PROBLEM
Reproduce verbatim the line containing "Given: Click the AutoSum sigma icon" and every line that follows it through the end of the entries below, omitting all pictures.

Stored records
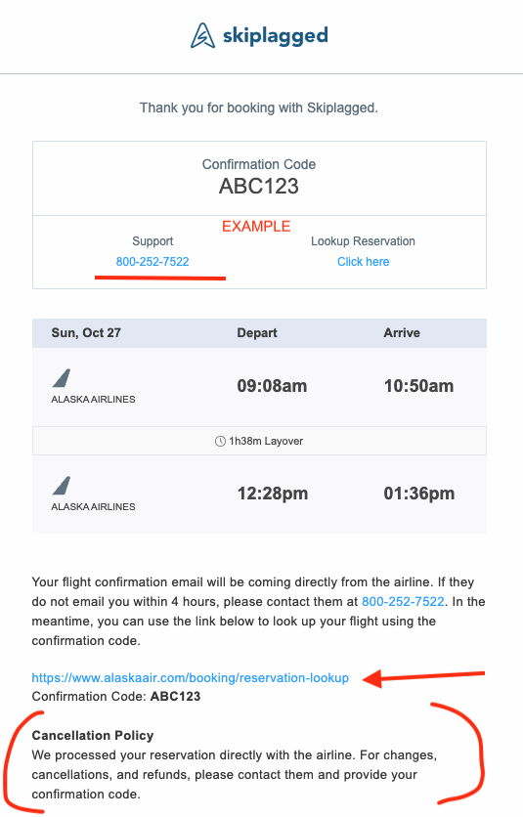Click the 800-252-7522 number in the paragraph
This screenshot has height=817, width=523.
pyautogui.click(x=403, y=602)
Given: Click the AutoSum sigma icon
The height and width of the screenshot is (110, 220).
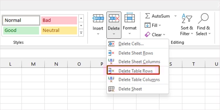Looking at the screenshot, I should [148, 16].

WRITTEN ANSWER
Given: Click the AutoSum sigma icon
The height and width of the screenshot is (110, 220).
Looking at the screenshot, I should [148, 16].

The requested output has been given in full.